The internet was designed to take the shortest and best of multiple paths to any given destination. As the internet evolved, capacity constraints and demand spikes spawned architectures that brought content closer to consumers in the form of CDNs. Fundamentally however, we still seek the shortest and best path to our destination; we merely replicate our destination and bring it closer to achieve scale and performance.
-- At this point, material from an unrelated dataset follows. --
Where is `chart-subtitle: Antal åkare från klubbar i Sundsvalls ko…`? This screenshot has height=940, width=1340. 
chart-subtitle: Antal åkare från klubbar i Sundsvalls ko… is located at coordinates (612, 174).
This works great for content that can be replicated. It does not work well for destinations that cannot be moved, which is often true of private network resources. For private network access, most solutions require users to connect to a secure jumping-off point (some leveraging CDNs), and then transit either public or private networks to the final destination. This introduces at least one detour, and often many more, in addition to data security and sovereignty questions. This architecture of concentration and hops is the most straightforward to implement, but robs us of the direct multipath design brilliance of the internet. As a consequence, users experience congestion, latency, and fragility. Ease of implementation for the operator results in a user-hostile solution.
We can do better.
With Bowtie, control nodes are distributed across customer networks, be they physical facilities or virtual resources in public clouds, and are exclusively under customer control. Bowtie clients use standard routing architectures to take the shortest network path to each customer destination concurrently. While this architecture offers the fastest and most resilient connectivity available, it does introduce a coordination problem. Many private access services take the shortcut of centralizing coordination in control nodes they operate on behalf of customers, introducing security and availability challenges.
One of Bowtie’s foundational promises is that customer networks will not depend on Bowtie Inc.’s availability. To achieve this, we have invested in a CRDT-based data layer to power our control plane for managing client access and access control policies, all on customer infrastructure. With this approach, we can accept clients and policy changes on any customer control node and merge those changes across the customer’s environment simultaneously.